L’UNEF exige une loi et fait part de ses propositions
Xavier Bertrand a annoncé lors de ses vœux la possibilité d’une modification législative en matière de stages : les ministres auront donc une session de rattrapage. L’UNEF exige que Xavier Bertrand et Valérie Pécresse tiennent leurs promesses et revoient leur copie à l’occasion du vote d’une loi d’autant plus nécessaire que le décret est très en deçà des attentes et des besoins. L’UNEF demande que cette loi garantisse un statut du stagiaire articulé sur trois piliers:
- Le contenu pédagogique du stage et son encadrement
- La rémunération à 50% du SMIC minimum dès le premier mois, variant ensuite selon la durée du stage et le niveau de qualification
- Des garde-fous empêchant les abus : l’interdiction des stages hors cursus, la mise en place d’un quota maximal de stagiaires par entreprise…
Les propositions de l’UNEF pour une réglementation des stages
Pourquoi une réglementation nationale des stages est-elle nécessaire ?
L'enseignement supérieur intègre de plus en plus dans ses formations l'acquisition d'une expérience professionnelle. Les stages en cours de cursus en est une des formes nécessaire. Le stage a pour objet de parfaire une formation, par l’acquisition d’une expérience pratique et par familiarisation avec la vie professionnelle.
Aujourd’hui une réglementation des stages est nécessaire pour que ceux-ci cessent d’être un outil au service des entreprises pour bénéficier de jeunes diplômes bon marché, au lieu de les recruter sur un poste de salarié. L'avenir des entreprises réside aussi dans la formation des futurs jeunes diplômés. Elles doivent en conséquence être soumises à des obligations d’accueil et de formation des stagiaires, sans abus, ni détournement de l’objectif pédagogique initial.
Une réglementation nationale des stages doit garantir l'égalité de tous les étudiants en leur permettant d'accéder à des stages formateurs et qualifiants non soumis aux seuls intérêts des employeurs. Ainsi un droit au stage et un droit des stagiaires doit donner lieu à des garanties législatives.
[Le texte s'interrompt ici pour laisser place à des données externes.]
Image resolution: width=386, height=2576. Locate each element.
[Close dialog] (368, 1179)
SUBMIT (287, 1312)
Les 10 points que doit garantir une réglementation des stages
Une réglementation des stages doit garantir :
- Le stage doit avoir un objectif pédagogique et être en cohérence avec la formation suivie par l’étudiant. Le suivi pédagogique du stage doit être permanent. Le suivi doit permettre de confronter la pratique dans l'entreprise avec le projet pédagogique du stage.
- Dans l’entreprise, un tuteur salarié doit suivre le stagiaire pendant sa présence dans l’entreprise. Celui-ci ne doit suivre qu’un stagiaire.
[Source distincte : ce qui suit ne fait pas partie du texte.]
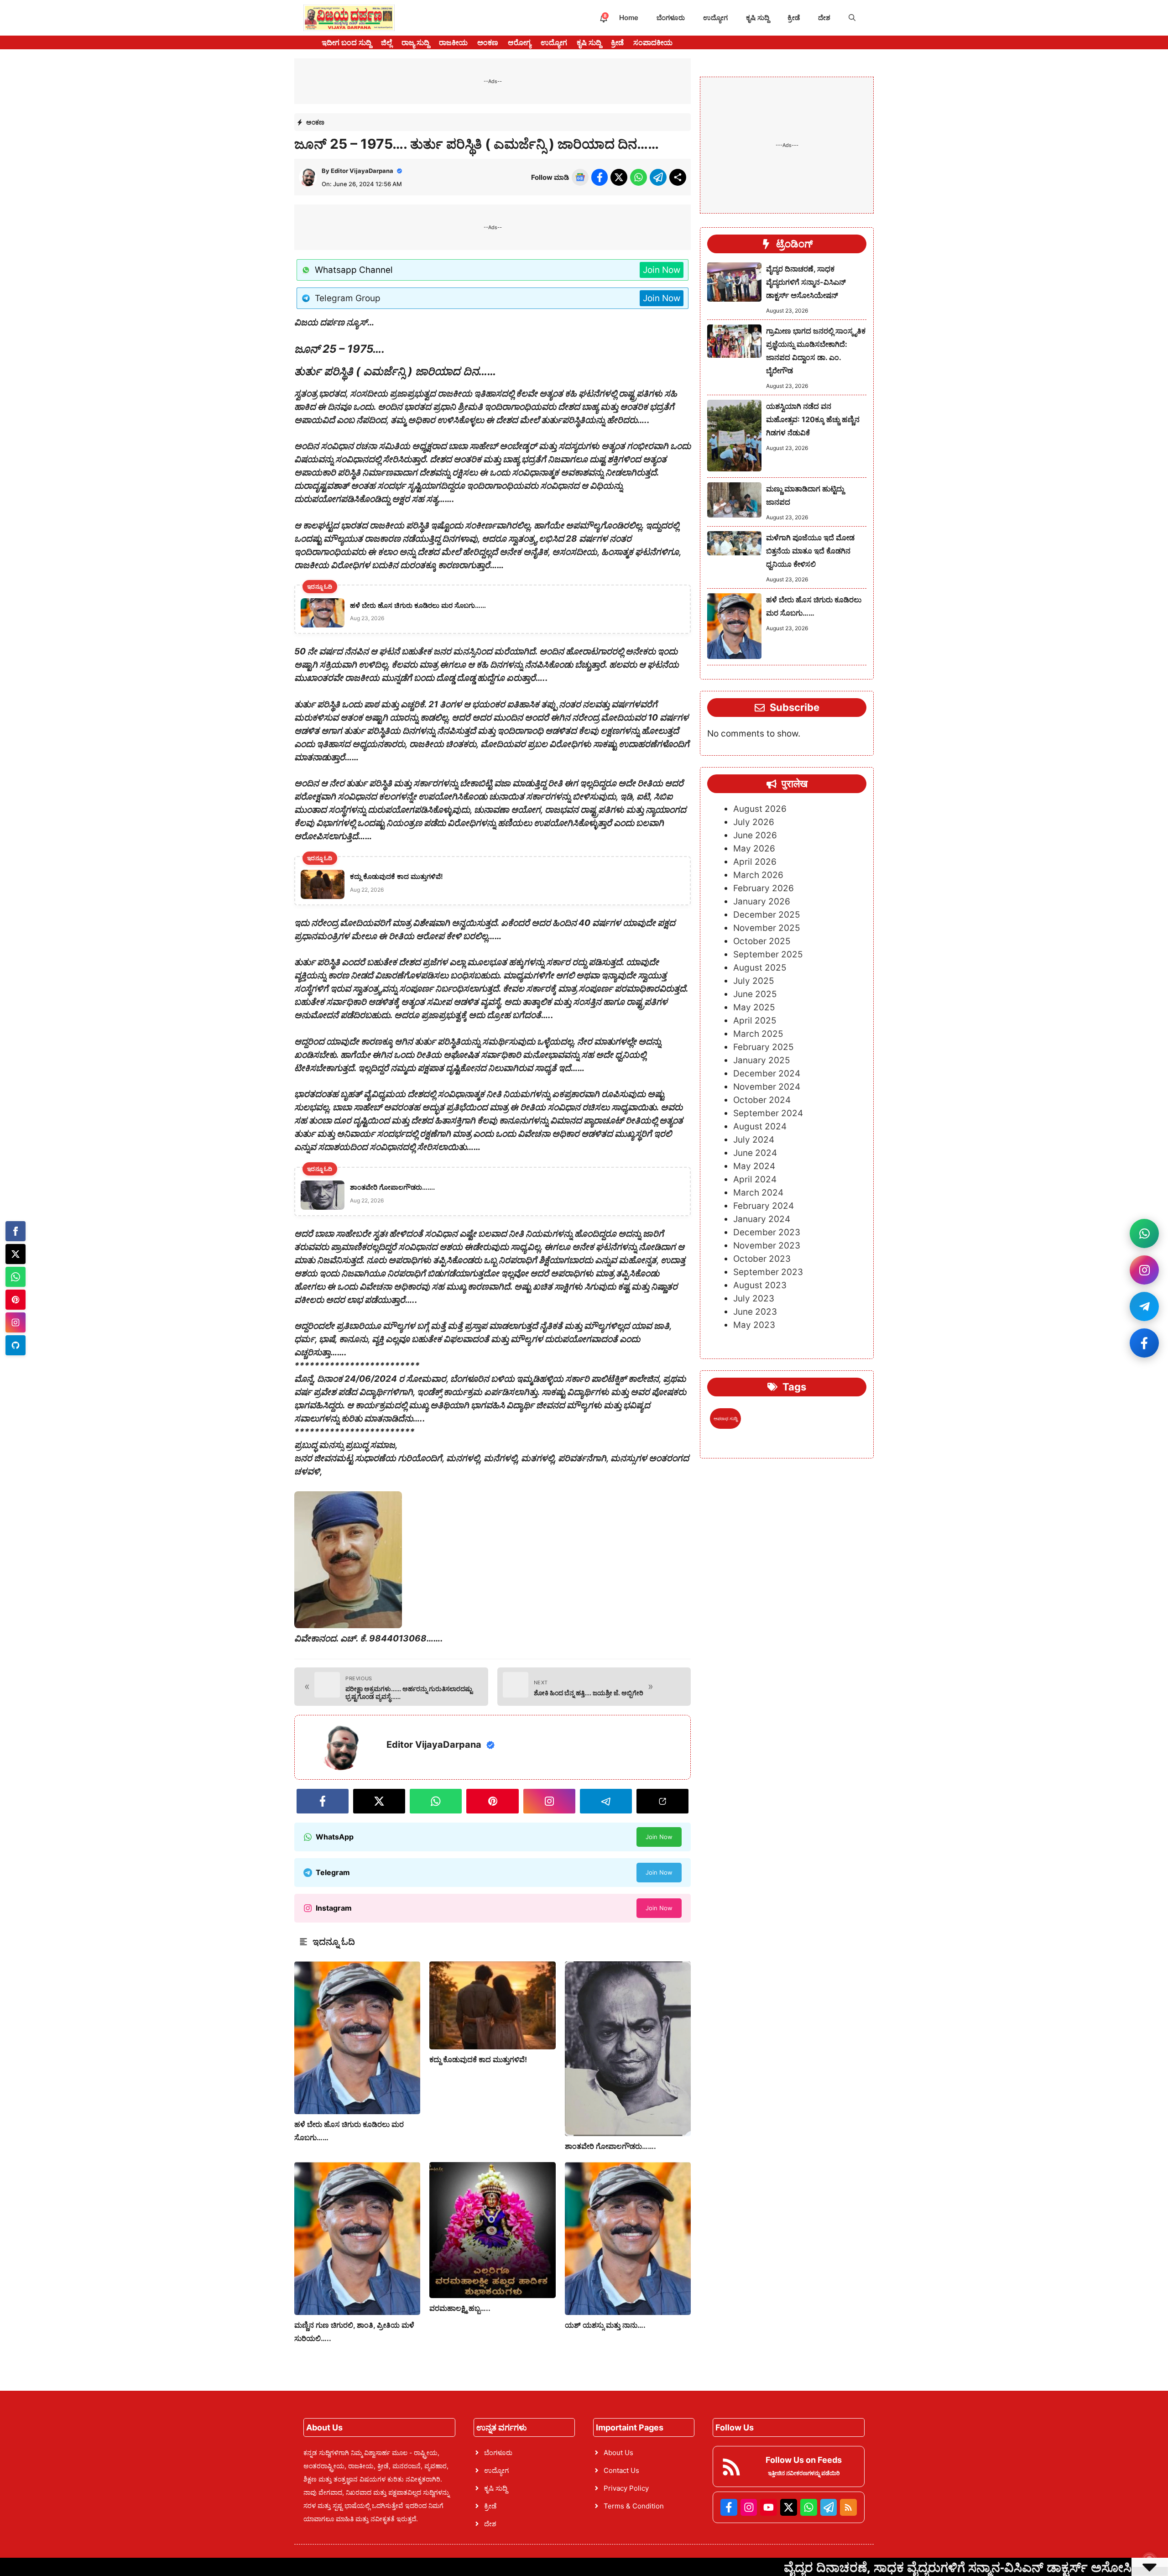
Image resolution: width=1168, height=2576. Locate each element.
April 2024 (755, 1179)
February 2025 (763, 1047)
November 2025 (766, 928)
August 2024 (760, 1126)
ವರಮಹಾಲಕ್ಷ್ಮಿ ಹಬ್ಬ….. (459, 2308)
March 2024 (758, 1192)
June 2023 (755, 1311)
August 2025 (760, 967)
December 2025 (766, 914)
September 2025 (768, 954)
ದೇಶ (824, 17)
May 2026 (754, 848)
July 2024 (753, 1139)
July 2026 (753, 822)
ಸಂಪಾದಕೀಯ (653, 42)
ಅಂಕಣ (487, 42)
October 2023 (762, 1259)
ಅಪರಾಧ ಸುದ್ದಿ (725, 1418)
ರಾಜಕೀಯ (453, 42)
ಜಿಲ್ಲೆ (386, 42)
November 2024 (766, 1087)
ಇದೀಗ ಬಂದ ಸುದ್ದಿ (346, 42)
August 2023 (760, 1285)
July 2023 (753, 1298)
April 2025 (755, 1020)
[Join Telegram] (1144, 1306)
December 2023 (766, 1232)
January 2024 (761, 1219)
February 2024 (763, 1206)
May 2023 (754, 1325)
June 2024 (755, 1153)
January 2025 (761, 1060)
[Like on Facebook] (1144, 1343)
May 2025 (754, 1007)
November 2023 (766, 1245)
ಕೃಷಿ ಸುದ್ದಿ (757, 17)
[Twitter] (15, 1254)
- Le nombre de stagiaire dans l’entreprise doit être strictement limité.
- Une rémunération minimale des stages à hauteur de 50% du SMIC, proportionnelle à la durée du stage et au niveau de formation dans lequel il s’inscrit doit être garantie.
- Les périodes de stages doivent être incluses dans le calcul des annuités de retraite.
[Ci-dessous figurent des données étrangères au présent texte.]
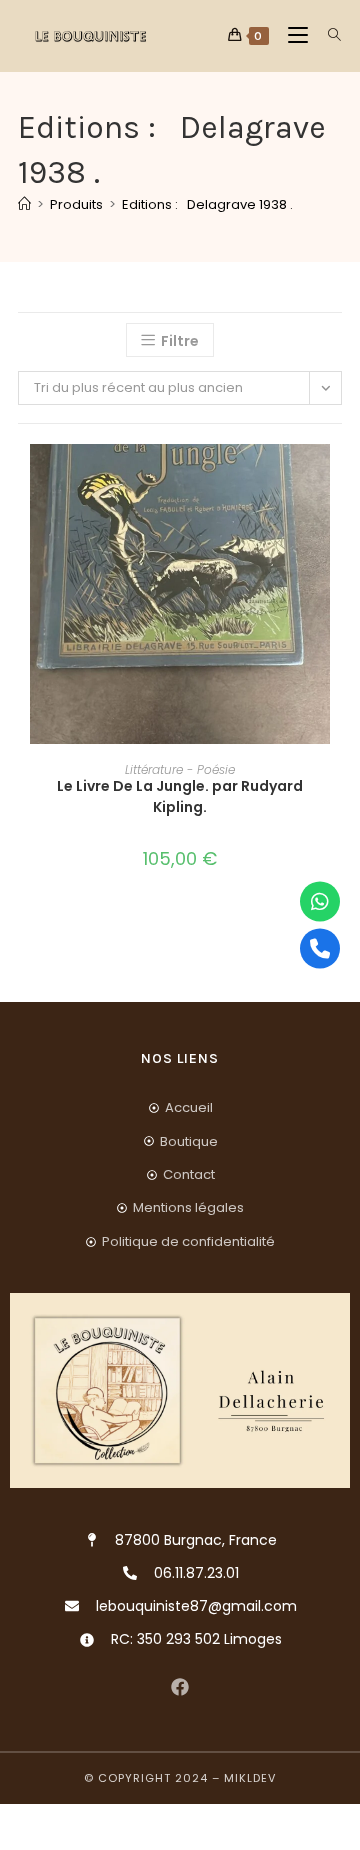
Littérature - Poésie (180, 769)
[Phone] (320, 949)
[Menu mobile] (292, 35)
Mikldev (250, 1778)
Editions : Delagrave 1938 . (207, 204)
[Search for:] (327, 35)
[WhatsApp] (320, 902)
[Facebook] (180, 1686)
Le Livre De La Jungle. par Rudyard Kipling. (180, 796)
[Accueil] (24, 204)
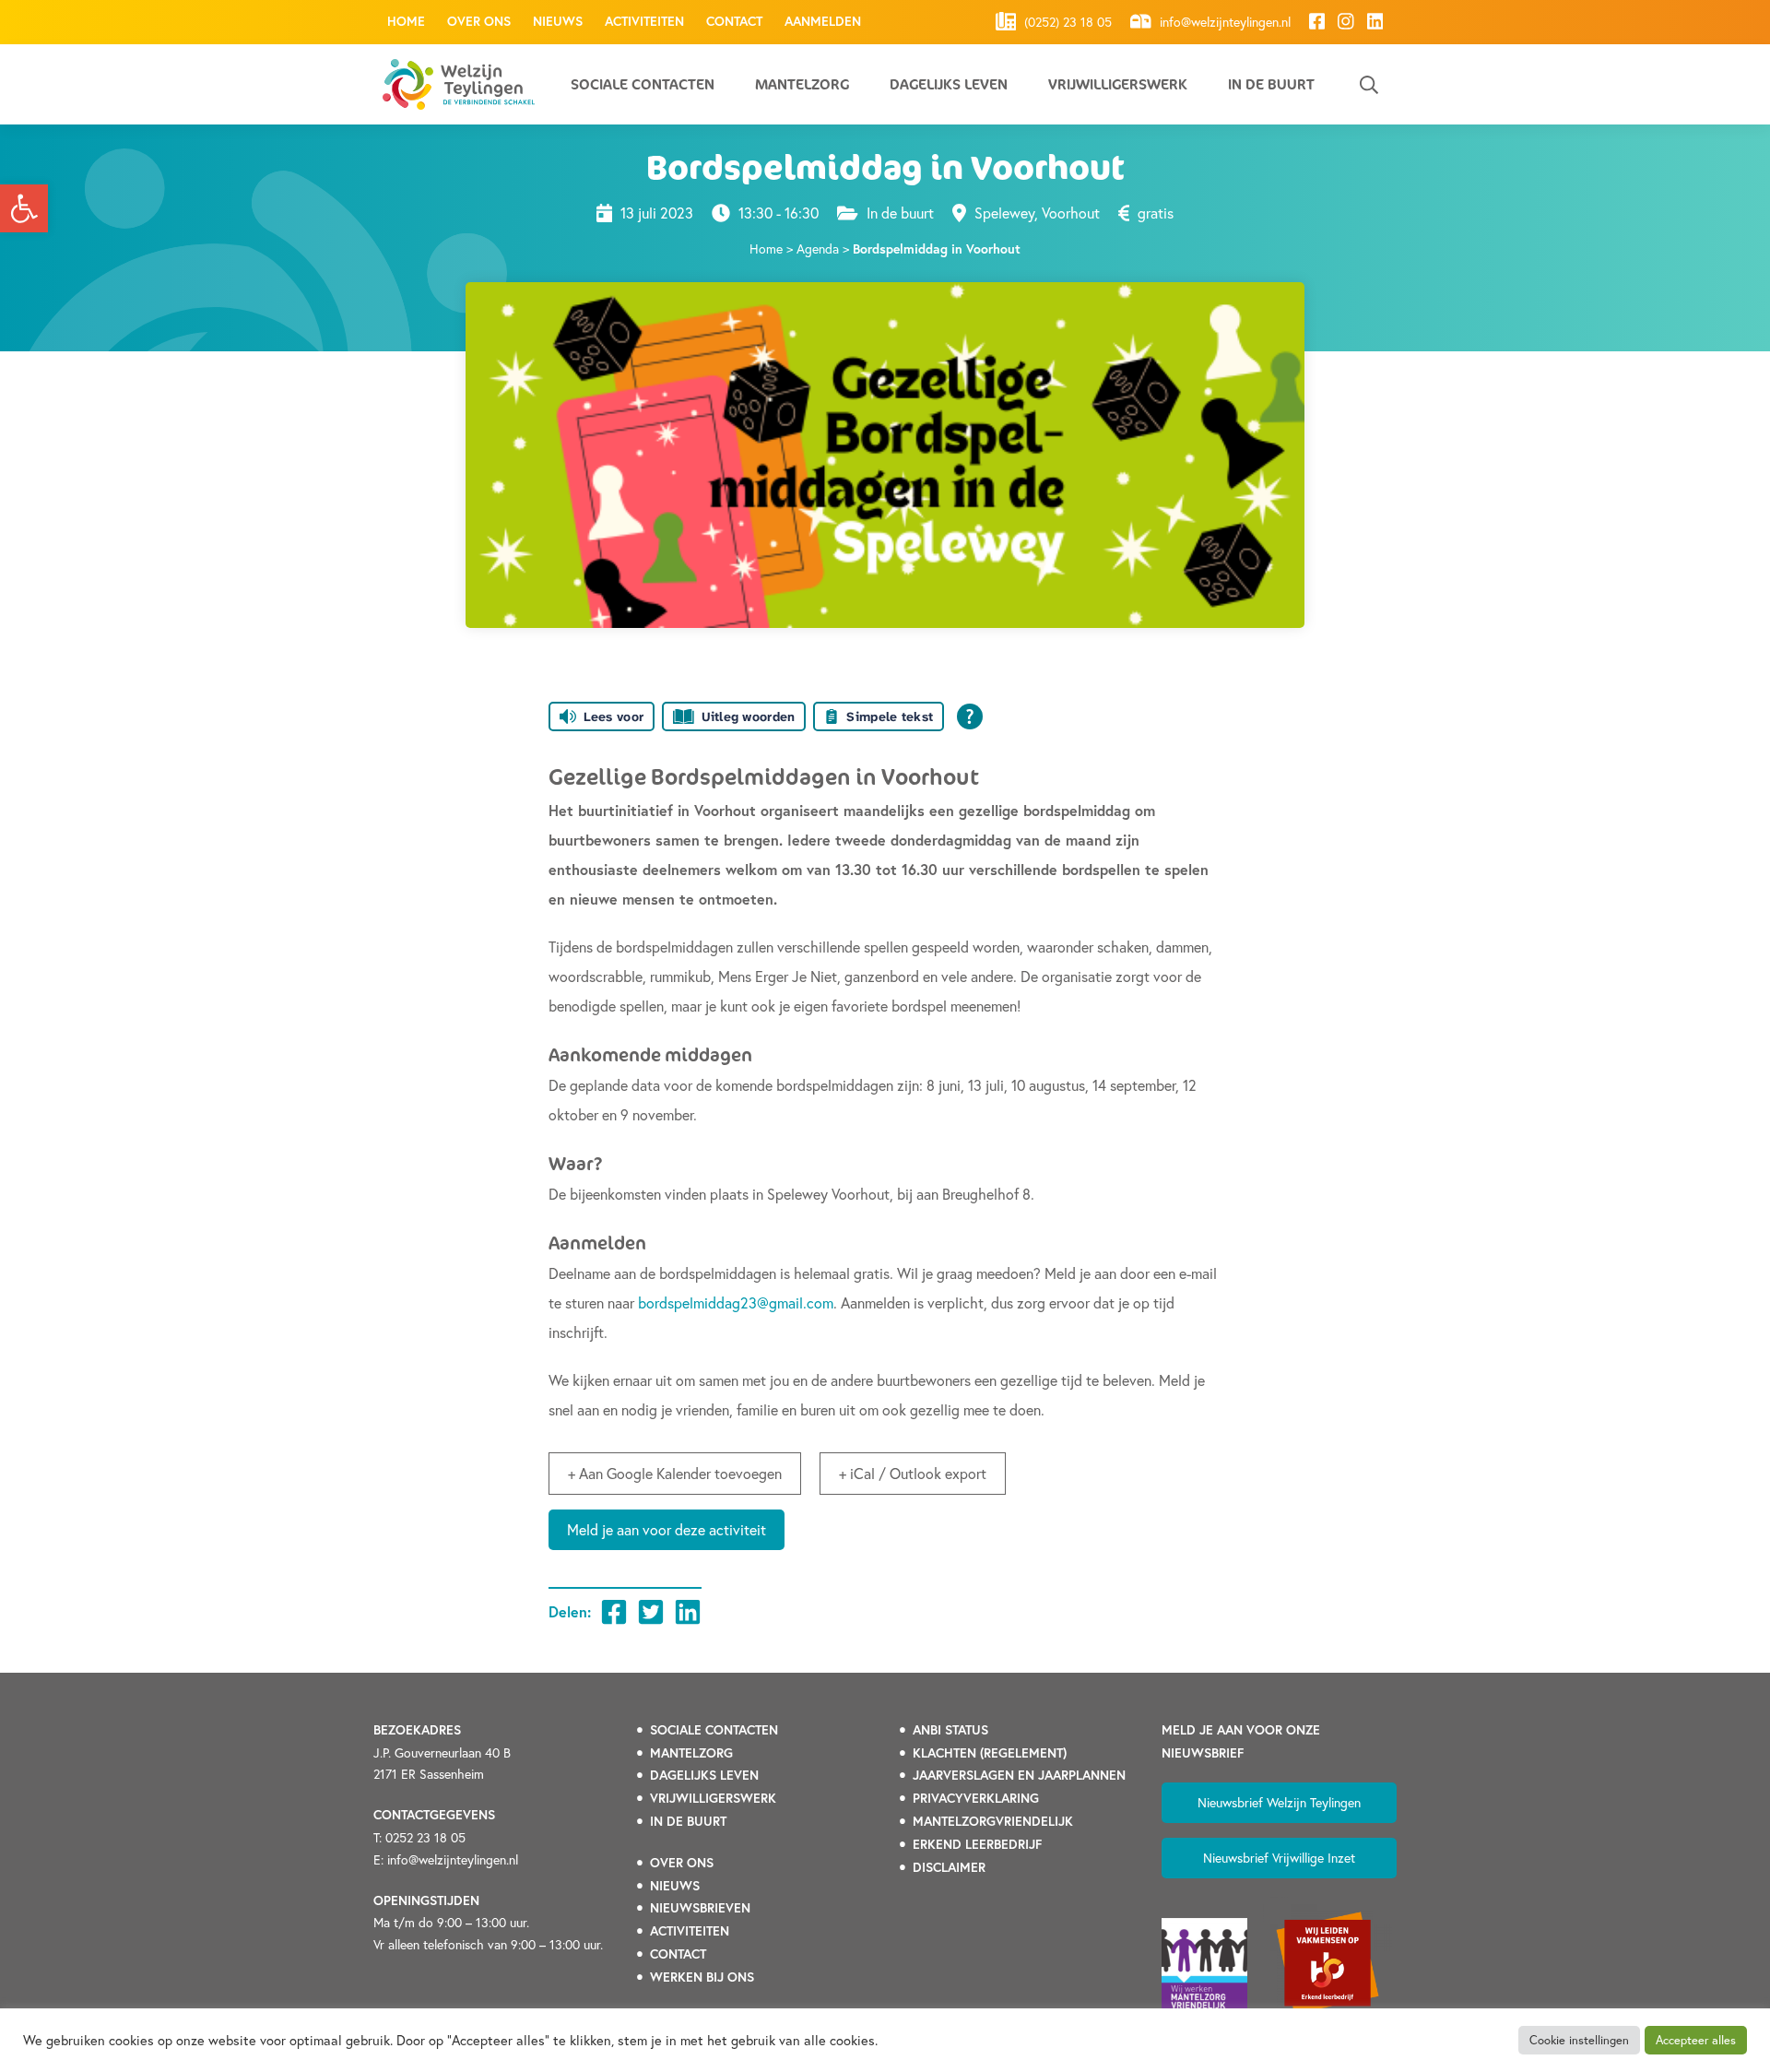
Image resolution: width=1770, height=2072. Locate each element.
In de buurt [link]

- La réglementation des stages doit être étendue à la fonction publique.
- La durée maximale d’un stage doit être limité à 6 mois.
- Les déplacements pendant la durée du stage doivent donner lieu à des indemnités de transport, de repas et de logement.
- Les stages hors cursus doivent être interdits.
- Le nombre de stagiaire dans l’entreprise doit être strictement limité.
- Des dispositions contraignantes doivent être prévues pour empêcher que les stagiaires ne remplacent des salariés.